Captain Marvel's titular hero is a new kind of superhero. Not just because Brie Larson's Carol Danvers is the first solo female hero of the Marvel Cinematic Universe. But because she's angry. And because she may not be fully human.

In the upcoming Marvel film Captain Marvel, Carol Danvers is a part-Kree, part-human warrior with the powers of a god — though she won't likely act like one. Instead, it's her human side that best categorizes her: aggressive, impulsive, and hotheaded. She's got "two sides warring against each other," Brie Larson revealed in a new interview with Entertainment Weekly,

"You have this Kree part of her that's unemotional, that is an amazing fighter and competitive. Then there's this human part of her that is flawed but is also the thing that she ends up leading by. It's the thing that gets her in trouble, but it's also the thing that makes her great. And those two sides warring against each other is what makes her her."
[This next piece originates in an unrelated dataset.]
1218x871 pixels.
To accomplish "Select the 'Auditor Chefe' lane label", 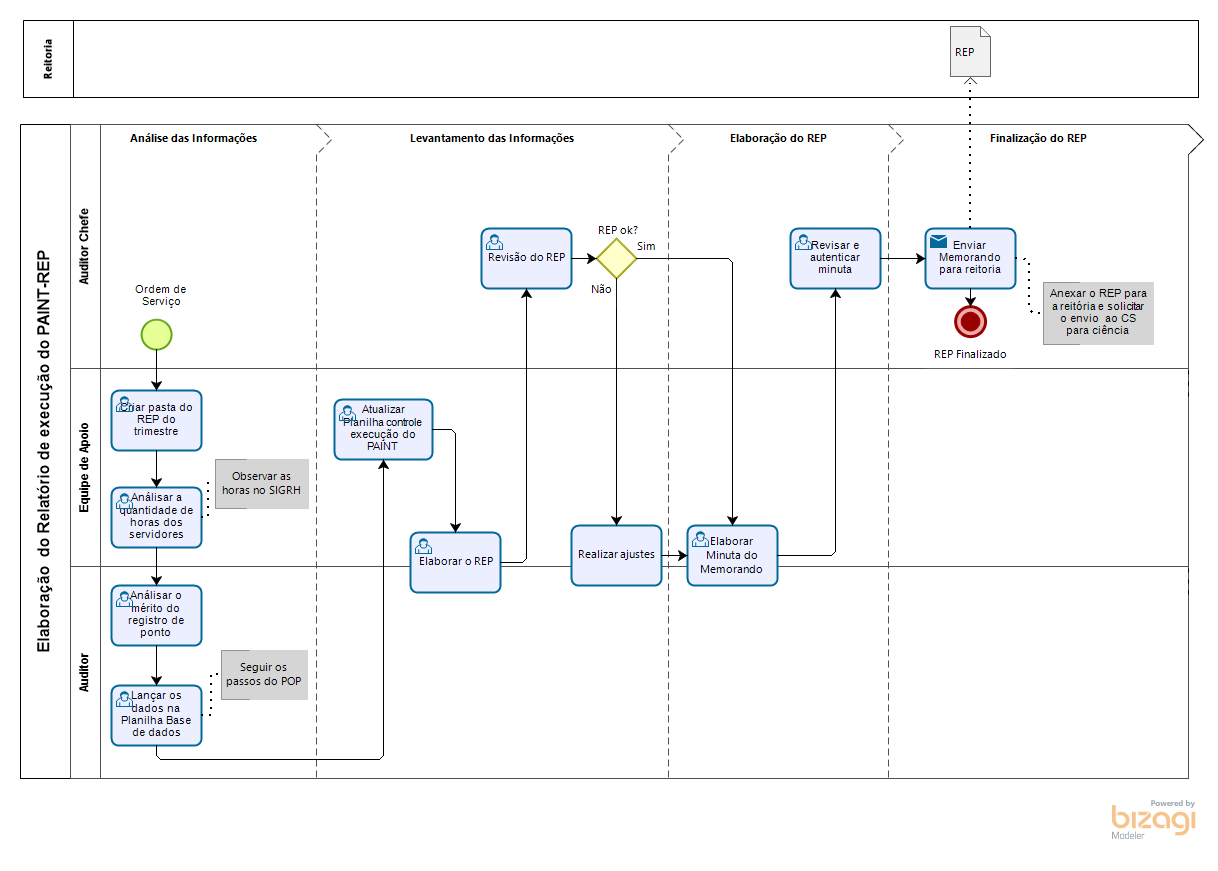I will [x=84, y=246].
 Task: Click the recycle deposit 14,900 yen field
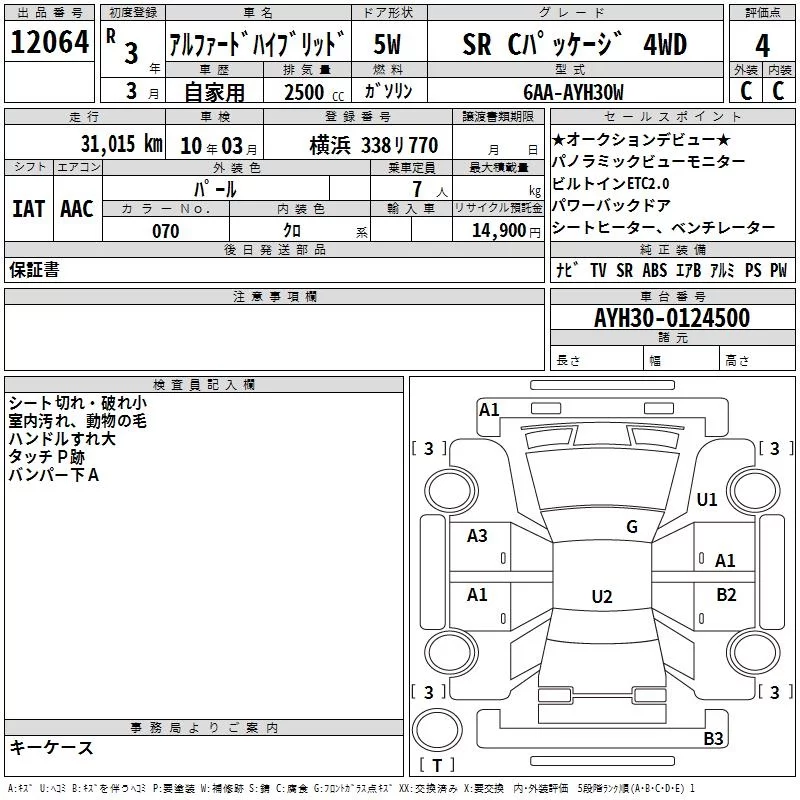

But it's the part-Kree, part-human detail that sticks out here. In the comics, Carol Danvers gains her powers when her DNA accidentally fuses with a Kree hero known as Mar-Vell, aka the first Captain Marvel. So in a sense, she's always been part-alien, but it seems like Captain Marvel will be leaning heavily into this dichotomy. The emotional, impulsive side of humans would always be difficult to reconcile with the nature of a logical alien race, but Carol Danvers has even poorer impulse control. Which is what makes her such a fascinating superhero.

A Flawed Female Superhero

Because there are so few female superheroes, they're held up to an impossible standard: fight hard, keep her emotions in check like a man, but smile. But Larson's Carol Danvers is a flawed hero who rushes into battle and disobeys her orders. These flaws are what drew Larson, an Oscar winner for Room, to the film, she said:

"That is something that is really exciting to me about this film: We did not cut corners on that stuff. Like, when it's funny, it is funny, but also when there's deep emotional things happening, it's real. So I was able to bring some of those same things that I've brought to full dramatic roles into this, which I'm really proud of because I think it will really set this film apart."

These inherent character flaws allow Larson to do a lot of heavy emotional lifting, especially when Carol returns home to Earth after spending time in space with the elite Kree military team Starforce. Unsure of her identity, Carol questions her past and herself, all while trying to grapple with her conflicting identities. It's meaty stuff for a superhero film, and one that Larson seems more than up to the challenge to tackle.

Directed by Anna Boden and Ryan Fleck, Captain Marvel hits theaters on March 8, 2019.